PROVIDED TEXT:
=== Begin Enclosure ===
Farewell, Donnie Radcliffe
1929-2010
by Sandra Olivetti Martin
Carmel, Monterey, Paris, Washington, the Leeward Island St. Barthélemy: Journalists Donnie and Bob Radcliffe have traveled a cosmopolitan path to their semi-retired life of comfort and good citizenship on St. Leonard’s Creek in Calvert County.
That’s how you met Donnie Radcliffe in the pages of Bay Weekly, on November 2, 2000. In a Bay Weekly conversation, she recounted stories of her Washington Post career as a chronicler and biographer of first ladies. Donnie and I spoke in this millennia, days before the election of a new president, George W. Bush, would bring a new first lady to the White House.
Yet Donnie suggested that attitudes toward women were still in the dark ages. “We still haven’t gotten through that bias against women being able to do a job well and compete with men,” she said, explaining why Hillary Clinton and other strong first ladies were targets of malice.
Donnie knew whereof she spoke. The toughest, most successful women in journalism women like Helen Thomas, Fran Lewine and Elsie Carper, who stood alongside Donnie at the top of their profession met the same discrimination as their sisters in the White House and in every walk of American life.
A single mother with a son, Donnie met Bob, her second husband, at a murder trial. Fresh from San Jose State University, she was trying to make a name for herself before the GIs came marching home and women reporters would go from covering trials back to covering teas.
=== End Enclosure ===
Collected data
=== Begin Enclosure ===
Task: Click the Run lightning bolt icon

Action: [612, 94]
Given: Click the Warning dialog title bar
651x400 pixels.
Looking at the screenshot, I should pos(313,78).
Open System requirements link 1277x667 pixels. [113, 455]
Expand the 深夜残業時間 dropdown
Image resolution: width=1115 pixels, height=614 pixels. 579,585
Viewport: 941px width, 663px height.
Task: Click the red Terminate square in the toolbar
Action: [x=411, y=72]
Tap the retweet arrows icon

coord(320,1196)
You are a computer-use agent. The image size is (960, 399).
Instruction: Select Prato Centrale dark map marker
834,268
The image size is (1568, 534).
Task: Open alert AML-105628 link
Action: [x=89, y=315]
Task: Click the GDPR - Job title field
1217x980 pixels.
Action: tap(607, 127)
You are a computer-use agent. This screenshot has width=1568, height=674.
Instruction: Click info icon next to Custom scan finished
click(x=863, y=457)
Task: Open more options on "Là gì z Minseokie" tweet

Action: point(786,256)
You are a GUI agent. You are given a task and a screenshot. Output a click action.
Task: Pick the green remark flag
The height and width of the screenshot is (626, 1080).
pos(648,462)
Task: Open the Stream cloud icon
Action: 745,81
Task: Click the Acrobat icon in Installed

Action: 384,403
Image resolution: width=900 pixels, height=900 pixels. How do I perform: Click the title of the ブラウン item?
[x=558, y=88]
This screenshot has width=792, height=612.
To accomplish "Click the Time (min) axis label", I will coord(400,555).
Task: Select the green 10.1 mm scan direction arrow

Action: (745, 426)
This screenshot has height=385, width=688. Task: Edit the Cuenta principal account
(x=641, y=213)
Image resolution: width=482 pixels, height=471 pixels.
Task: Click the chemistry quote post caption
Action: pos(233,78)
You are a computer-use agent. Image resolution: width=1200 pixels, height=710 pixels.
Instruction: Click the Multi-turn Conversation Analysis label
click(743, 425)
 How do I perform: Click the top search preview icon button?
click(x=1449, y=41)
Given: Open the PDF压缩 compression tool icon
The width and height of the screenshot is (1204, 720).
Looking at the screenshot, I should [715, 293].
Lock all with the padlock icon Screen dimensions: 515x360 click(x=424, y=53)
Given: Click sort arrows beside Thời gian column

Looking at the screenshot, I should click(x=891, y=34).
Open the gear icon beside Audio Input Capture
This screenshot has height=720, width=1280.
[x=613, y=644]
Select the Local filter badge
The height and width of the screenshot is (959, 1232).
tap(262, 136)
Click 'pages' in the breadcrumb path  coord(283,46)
=== End Enclosure ===
REQUIRED WORK: According to the tribute to Donnie Radcliffe, where did she meet Bob, her second husband?

EXERCISE RESPONSE: At a murder trial.